Due to the fact that I am not good enough in authentication related stuff and I want to port a custom authentication to the ".Net Core 2.0" I need help. There are several similar questions out there but mine is a bit different. The user can easily log in and log out to the project and just need to set the login URL for the time when the user is not logged in and should redirect to the login page.

I have already checked (this, this or several other pages but they are mostly outdated - related to older versions - or they do not fit in my case) My Startup.cs:

// This method gets called by the runtime. Use this method to add services to the container.
    // For more information on how to configure your application, visit https://go.microsoft.com/fwlink/?LinkID=398940
    public void ConfigureServices(IServiceCollection services)
    {
        var builder = services.AddMvc(options => {
            options.ModelBinderProviders.Insert(0, new Olive.Mvc.OliveBinderProvider());
        })
        .AddJsonOptions(options =>
        {
            options.SerializerSettings.ContractResolver = new Newtonsoft.Json.Serialization.DefaultContractResolver();
        })
        .ConfigureApplicationPartManager(manager =>
        {
            var oldMetadataReferenceFeatureProvider = manager.FeatureProviders.First(f => f is MetadataReferenceFeatureProvider);
            manager.FeatureProviders.Remove(oldMetadataReferenceFeatureProvider);
            manager.FeatureProviders.Add(new ReferencesMetadataReferenceFeatureProvider());
        }); ;

        services.AddSingleton<IUserStore<User>, UserStore>();
        services.AddSingleton<IRoleStore<string>, RoleStore>();
        services.AddIdentity<User, string>();
        services.AddAuthentication(IdentityConstants.ApplicationScheme)
            .AddCookie(opt => opt.LoginPath = "/login");

        // Adds a default in-memory implementation of IDistributedCache.
        services.AddDistributedMemoryCache();

        services.AddSession();
    }

    // This method gets called by the runtime.
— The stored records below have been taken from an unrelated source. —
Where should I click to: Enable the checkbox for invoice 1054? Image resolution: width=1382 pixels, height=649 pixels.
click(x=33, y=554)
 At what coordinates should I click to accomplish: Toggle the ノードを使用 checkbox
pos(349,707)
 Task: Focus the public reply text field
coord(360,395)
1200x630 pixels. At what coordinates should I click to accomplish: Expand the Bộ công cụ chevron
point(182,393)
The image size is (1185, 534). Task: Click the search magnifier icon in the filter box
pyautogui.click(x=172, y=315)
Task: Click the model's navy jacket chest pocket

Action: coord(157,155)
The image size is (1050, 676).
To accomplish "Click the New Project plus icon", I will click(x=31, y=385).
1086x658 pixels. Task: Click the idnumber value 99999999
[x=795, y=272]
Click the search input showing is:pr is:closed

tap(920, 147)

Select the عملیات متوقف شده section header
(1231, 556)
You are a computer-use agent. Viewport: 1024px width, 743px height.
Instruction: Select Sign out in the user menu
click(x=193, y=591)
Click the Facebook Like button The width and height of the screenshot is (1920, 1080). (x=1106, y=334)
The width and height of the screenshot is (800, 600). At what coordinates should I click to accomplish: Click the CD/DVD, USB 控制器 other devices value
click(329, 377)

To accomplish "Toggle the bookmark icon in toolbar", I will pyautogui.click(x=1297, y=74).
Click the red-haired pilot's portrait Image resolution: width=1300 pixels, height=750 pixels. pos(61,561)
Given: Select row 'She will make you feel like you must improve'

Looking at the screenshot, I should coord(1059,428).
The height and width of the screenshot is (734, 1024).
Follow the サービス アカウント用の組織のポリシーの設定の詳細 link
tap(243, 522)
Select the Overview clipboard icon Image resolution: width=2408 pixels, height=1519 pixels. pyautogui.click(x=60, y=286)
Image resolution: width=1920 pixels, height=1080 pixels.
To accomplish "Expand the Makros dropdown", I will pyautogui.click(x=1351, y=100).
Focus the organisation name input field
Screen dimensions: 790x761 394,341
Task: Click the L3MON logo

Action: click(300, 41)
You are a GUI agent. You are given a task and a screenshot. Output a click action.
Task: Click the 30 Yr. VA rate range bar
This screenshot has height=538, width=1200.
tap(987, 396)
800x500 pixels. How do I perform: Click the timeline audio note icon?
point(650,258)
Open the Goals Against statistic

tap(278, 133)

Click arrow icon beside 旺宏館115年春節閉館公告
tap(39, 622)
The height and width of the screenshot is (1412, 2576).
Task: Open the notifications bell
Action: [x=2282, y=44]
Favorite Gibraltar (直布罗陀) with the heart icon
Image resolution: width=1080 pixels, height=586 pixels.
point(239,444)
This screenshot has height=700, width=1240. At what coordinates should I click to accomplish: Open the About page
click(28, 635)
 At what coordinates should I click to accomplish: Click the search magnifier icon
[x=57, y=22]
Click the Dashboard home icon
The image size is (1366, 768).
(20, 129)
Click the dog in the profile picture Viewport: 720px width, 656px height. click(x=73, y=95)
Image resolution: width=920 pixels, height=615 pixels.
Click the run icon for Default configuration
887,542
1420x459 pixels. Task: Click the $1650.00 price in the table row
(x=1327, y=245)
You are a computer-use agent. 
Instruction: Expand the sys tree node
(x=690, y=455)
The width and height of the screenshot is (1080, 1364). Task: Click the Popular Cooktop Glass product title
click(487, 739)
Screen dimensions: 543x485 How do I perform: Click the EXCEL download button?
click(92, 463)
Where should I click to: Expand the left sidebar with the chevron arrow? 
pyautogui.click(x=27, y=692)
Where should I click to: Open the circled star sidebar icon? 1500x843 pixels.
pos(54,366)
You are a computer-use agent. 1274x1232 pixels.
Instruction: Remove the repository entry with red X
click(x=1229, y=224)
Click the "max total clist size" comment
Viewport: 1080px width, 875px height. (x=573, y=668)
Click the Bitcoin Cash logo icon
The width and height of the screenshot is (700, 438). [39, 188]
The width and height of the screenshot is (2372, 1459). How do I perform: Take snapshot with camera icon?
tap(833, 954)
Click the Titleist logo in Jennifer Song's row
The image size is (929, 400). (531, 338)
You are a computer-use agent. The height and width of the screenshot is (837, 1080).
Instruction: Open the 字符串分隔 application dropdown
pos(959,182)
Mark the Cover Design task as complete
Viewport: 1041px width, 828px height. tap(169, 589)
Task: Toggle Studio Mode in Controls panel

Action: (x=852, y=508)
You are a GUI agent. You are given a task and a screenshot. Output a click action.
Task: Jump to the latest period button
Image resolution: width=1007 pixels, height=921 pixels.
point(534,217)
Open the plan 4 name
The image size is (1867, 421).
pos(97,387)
Use this method to configure the HTTP request pipeline.
    public void Configure(IApplicationBuilder app, IHostingEnvironment env)
    {
        if (env.IsDevelopment())
        {
            app.UseDeveloperExceptionPage();
            app.UseBrowserLink();
        }
        else
        {
            app.UseExceptionHandler("/Home/Error");
        }

        app.UseAuthentication();

        app.UseStaticFiles();

        app.UseSession();

        app.UseMvc(routes =>
        {
            //routes.MapRoute(
            //    name: "default",
            //    template: "{controller=Home}/{action=Index}/{id?}");
        });
    }
3
  • Did you add Authorize attribute to the Controllers and Action methods that you want to protect? Commented Sep 14, 2017 at 12:01
  • Yes I did. The problem is that the user is redirected to wrong URL ("/Account/Login" rather than "/Login"). Commented Sep 14, 2017 at 12:31
  • 1
    stackoverflow.com/a/45922216/9604 help? Commented Sep 14, 2017 at 16:33

1 Answer 1

3

As shown here. asp.net core 2.0 has changed it to use the ConfigureApplicationCookie method. More info about migrating Identity to Core 2.0 here.